● Task instructions
Retype the data below line for line, with no changes.

● Extracted information
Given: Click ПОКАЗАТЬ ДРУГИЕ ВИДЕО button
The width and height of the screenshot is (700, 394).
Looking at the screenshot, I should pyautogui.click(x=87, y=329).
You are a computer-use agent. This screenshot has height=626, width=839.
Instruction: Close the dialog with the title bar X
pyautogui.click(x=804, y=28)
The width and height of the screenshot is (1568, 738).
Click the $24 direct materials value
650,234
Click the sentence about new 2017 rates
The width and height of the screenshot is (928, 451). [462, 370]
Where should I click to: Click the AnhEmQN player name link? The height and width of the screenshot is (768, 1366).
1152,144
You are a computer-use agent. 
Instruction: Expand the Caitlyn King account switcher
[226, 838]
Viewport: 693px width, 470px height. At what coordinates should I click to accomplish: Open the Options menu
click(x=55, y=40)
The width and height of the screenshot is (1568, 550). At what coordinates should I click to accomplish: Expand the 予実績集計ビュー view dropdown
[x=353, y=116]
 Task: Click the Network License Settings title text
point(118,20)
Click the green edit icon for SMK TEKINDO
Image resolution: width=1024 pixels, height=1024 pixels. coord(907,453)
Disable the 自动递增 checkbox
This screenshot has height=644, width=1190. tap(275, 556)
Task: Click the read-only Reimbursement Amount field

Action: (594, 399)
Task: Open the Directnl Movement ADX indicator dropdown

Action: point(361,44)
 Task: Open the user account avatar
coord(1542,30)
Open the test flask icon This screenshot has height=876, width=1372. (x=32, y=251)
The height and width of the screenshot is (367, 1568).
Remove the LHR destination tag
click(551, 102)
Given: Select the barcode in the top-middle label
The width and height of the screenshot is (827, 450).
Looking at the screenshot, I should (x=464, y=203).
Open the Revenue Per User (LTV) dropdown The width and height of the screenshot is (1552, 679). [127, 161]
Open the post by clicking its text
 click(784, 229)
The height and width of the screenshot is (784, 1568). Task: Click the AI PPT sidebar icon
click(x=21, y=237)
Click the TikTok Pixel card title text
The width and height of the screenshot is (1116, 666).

● Reply to the task
Given: Click ПОКАЗАТЬ ДРУГИЕ ВИДЕО button
The width and height of the screenshot is (700, 394).
Looking at the screenshot, I should pyautogui.click(x=87, y=329).
You are a computer-use agent. This screenshot has height=626, width=839.
Instruction: Close the dialog with the title bar X
pyautogui.click(x=804, y=28)
The width and height of the screenshot is (1568, 738).
Click the $24 direct materials value
650,234
Click the sentence about new 2017 rates
The width and height of the screenshot is (928, 451). [462, 370]
Where should I click to: Click the AnhEmQN player name link? The height and width of the screenshot is (768, 1366).
1152,144
You are a computer-use agent. 
Instruction: Expand the Caitlyn King account switcher
[226, 838]
Viewport: 693px width, 470px height. At what coordinates should I click to accomplish: Open the Options menu
click(x=55, y=40)
The width and height of the screenshot is (1568, 550). At what coordinates should I click to accomplish: Expand the 予実績集計ビュー view dropdown
[x=353, y=116]
 Task: Click the Network License Settings title text
point(118,20)
Click the green edit icon for SMK TEKINDO
Image resolution: width=1024 pixels, height=1024 pixels. coord(907,453)
Disable the 自动递增 checkbox
This screenshot has height=644, width=1190. tap(275, 556)
Task: Click the read-only Reimbursement Amount field

Action: (594, 399)
Task: Open the Directnl Movement ADX indicator dropdown

Action: point(361,44)
 Task: Open the user account avatar
coord(1542,30)
Open the test flask icon This screenshot has height=876, width=1372. (x=32, y=251)
The height and width of the screenshot is (367, 1568).
Remove the LHR destination tag
click(551, 102)
Given: Select the barcode in the top-middle label
The width and height of the screenshot is (827, 450).
Looking at the screenshot, I should (x=464, y=203).
Open the Revenue Per User (LTV) dropdown The width and height of the screenshot is (1552, 679). [127, 161]
Open the post by clicking its text
 click(784, 229)
The height and width of the screenshot is (784, 1568). Task: Click the AI PPT sidebar icon
click(x=21, y=237)
Click the TikTok Pixel card title text
The width and height of the screenshot is (1116, 666).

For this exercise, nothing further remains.